Our study also elucidated that the N stage serves as a significant risk factor for LIM. In contrast to other solid tumors, lymph node metastasis is exceedingly rare in patients with GISTs, and lymph node dissection is typically not necessary during surgery28. However, our findings revealed a heightened likelihood of LIM in cases with lymph node metastasis. Meanwhile, previous studies have consistently associated lymph node metastasis with poorer overall survival rates29,30. The propensity of GIST with lymph node metastasis to develop liver metastasis may be attributed to several factors. Firstly, the lymphatic system plays a crucial role in the dissemination of cancer cells. When cancer cells infiltrate and metastasize to regional lymph nodes, there is an increased likelihood of these cells gaining access to the bloodstream or lymphatic vessels, which can then transport them to distant sites, including the liver. Secondly, the presence of lymph node metastasis indicates a more advanced stage of the disease and a higher tumor burden. This suggests that the cancer cells have already exhibited an increased capacity for invasion and dissemination, making them more prone to establishing metastatic colonies in organs such as the liver.
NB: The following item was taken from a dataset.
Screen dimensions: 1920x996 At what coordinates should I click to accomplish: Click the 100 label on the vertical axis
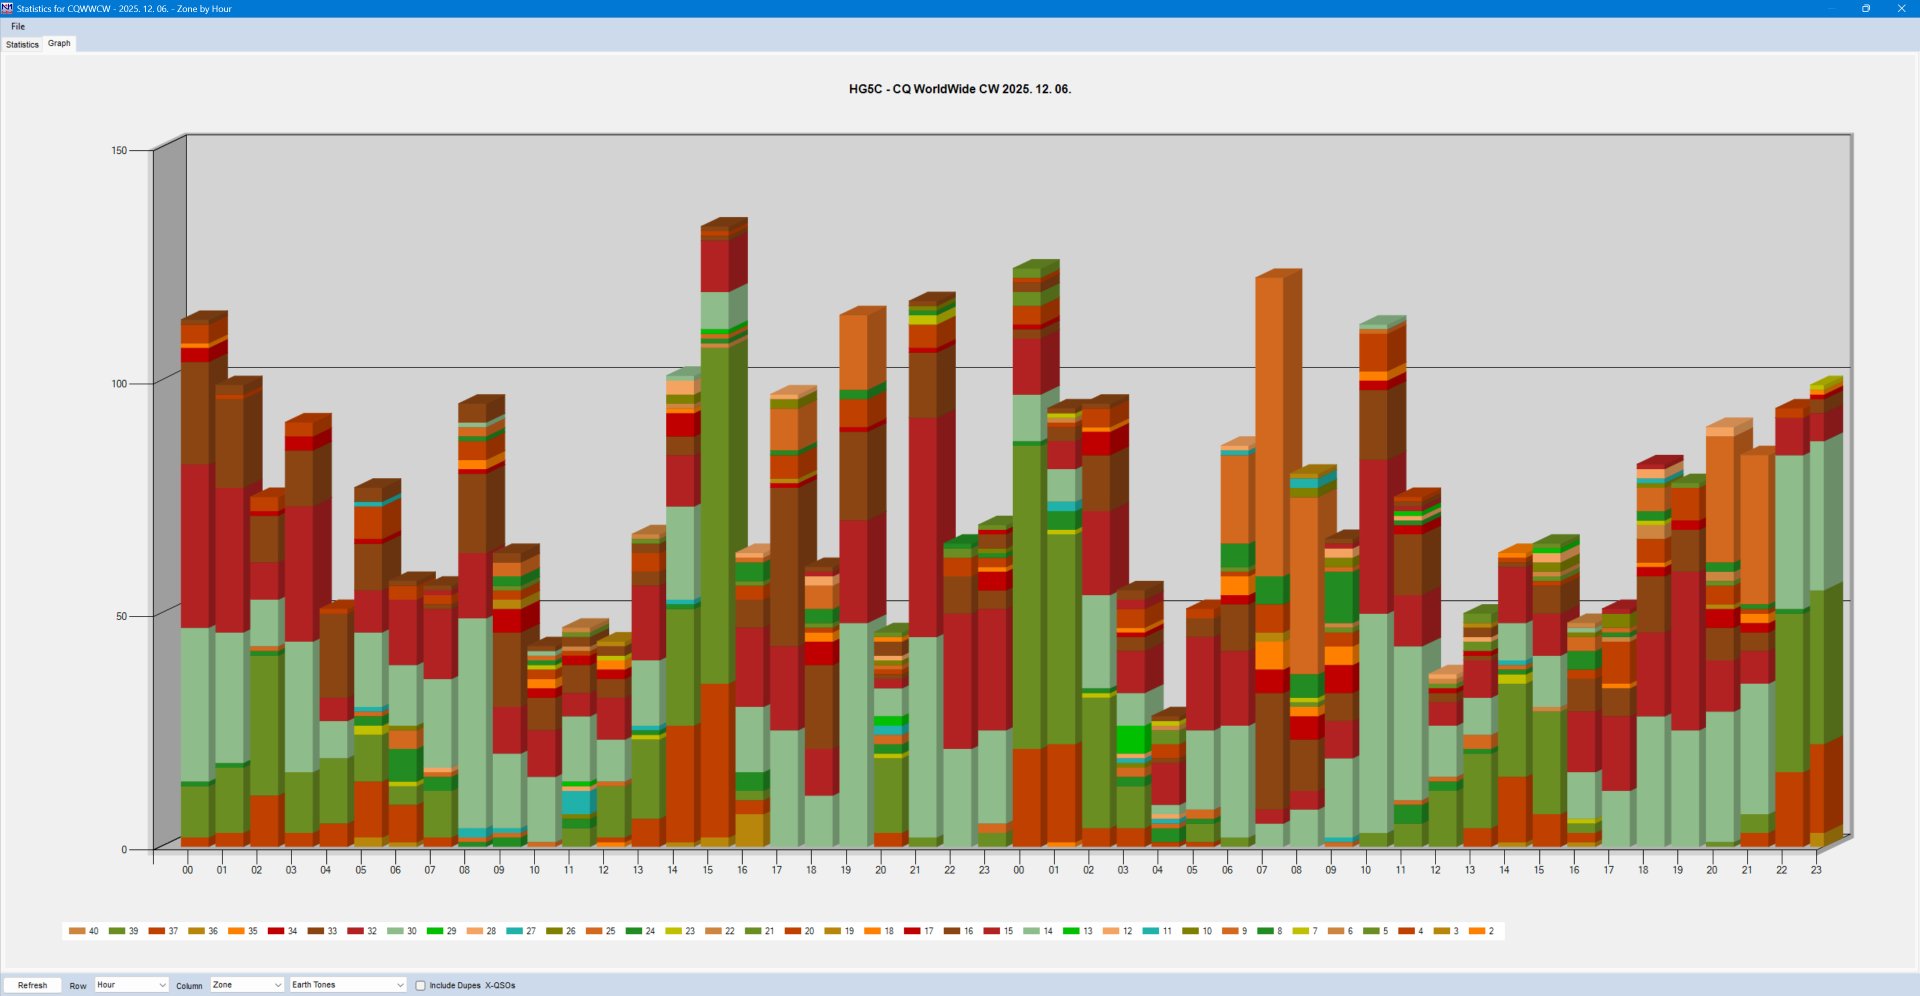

Our study had some limitations. Firstly, this is a retrospective study based on the SEER database, where missing data and biases are inevitable. Nevertheless, we utilized MI methods to tackle the problem of missing data and reduce its influence on the analysis. Secondly, this study utilized the SEER database for analysis, which represents a specific population in the United States. While the study included validation and testing cohorts to evaluate the model, further validation through external cohorts may be necessary when generalizing the findings to other populations or regions. Thirdly, The proportion of patients manifesting LIM is notably low, suggesting potential data imbalance that might compromise the predictive model's accuracy. Moving forward, we plan to balance the dataset by possibly combining oversampling of the underrepresented class (patients with LIM) with undersampling of the dominant class. Additionally, we're contemplating the adoption of methods like the Synthetic Minority Over-sampling Technique (SMOTE) to produce synthetic samples for the minority class, an approach that has demonstrated efficacy in previous research. Despite these limitations, this is the first study to apply AutoML for predicting LIM in GIST, and it demonstrates superior predictive capability compared to previous research. Fourthly, in this study, approximately one-third of the mitotic index values were missing. Despite the application of MI techniques, there remains a potential risk of bias in the predictive models. Moving forward, we plan to implement advanced statistical techniques, including weighted analyses and model adjustments, to further mitigate potential biases arising from the missing data.

In conclusion, this study utilized AutoML algorithms to predict the risk of LIM in patients with GIST. The results showed that the GBM model outperformed other AutoML models in terms of performance and accuracy. Tumor size and tumor location were identified as the most significant predictors for accurately predicting LIM using the AutoML model. This study represents the first application of AutoML in predicting LIM in GIST patients, offering clinicians a valuable tool for develo** personalized treatment plans.